:: The data ::

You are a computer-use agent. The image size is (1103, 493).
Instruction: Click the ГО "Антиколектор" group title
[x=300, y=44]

--

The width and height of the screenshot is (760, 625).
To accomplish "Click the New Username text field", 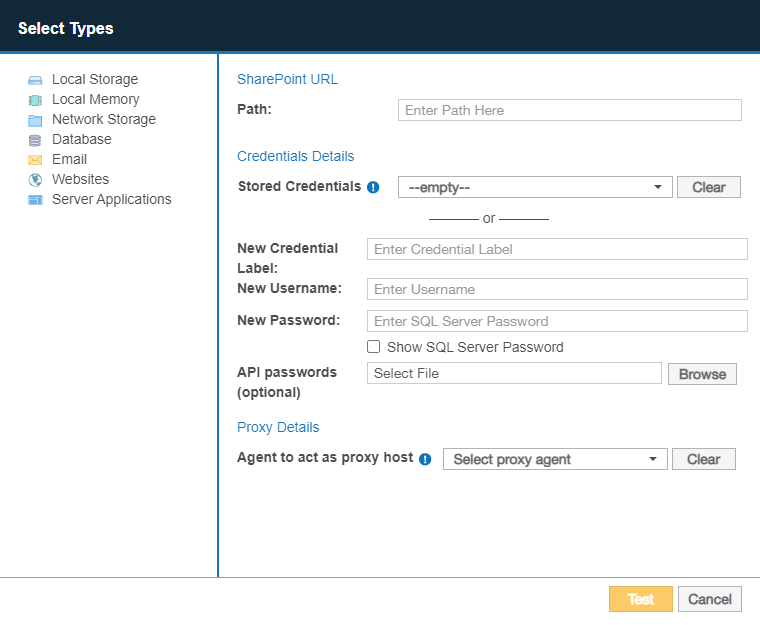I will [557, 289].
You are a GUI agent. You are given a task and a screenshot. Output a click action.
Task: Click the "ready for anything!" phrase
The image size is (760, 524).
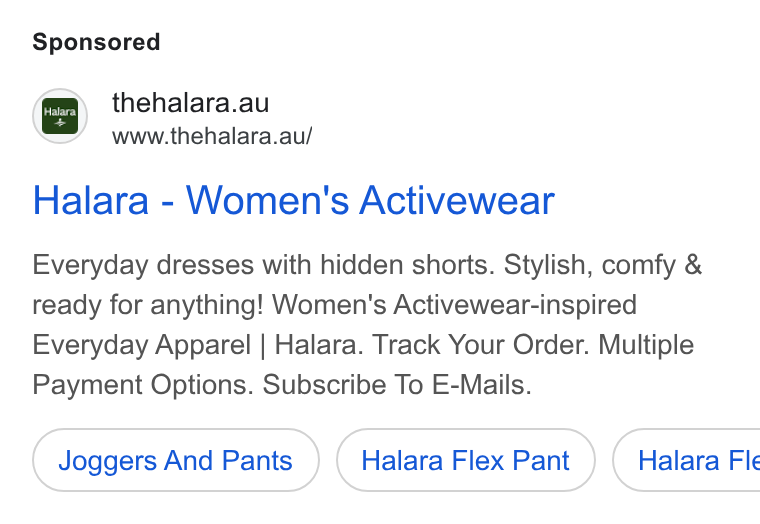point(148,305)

:: Task details ::
Copy out each line carrying the string "screenshot" from the data.

:: Finished task ::
The width and height of the screenshot is (760, 625).
You are a GUI agent. You are given a task and a screenshot. Output a click action.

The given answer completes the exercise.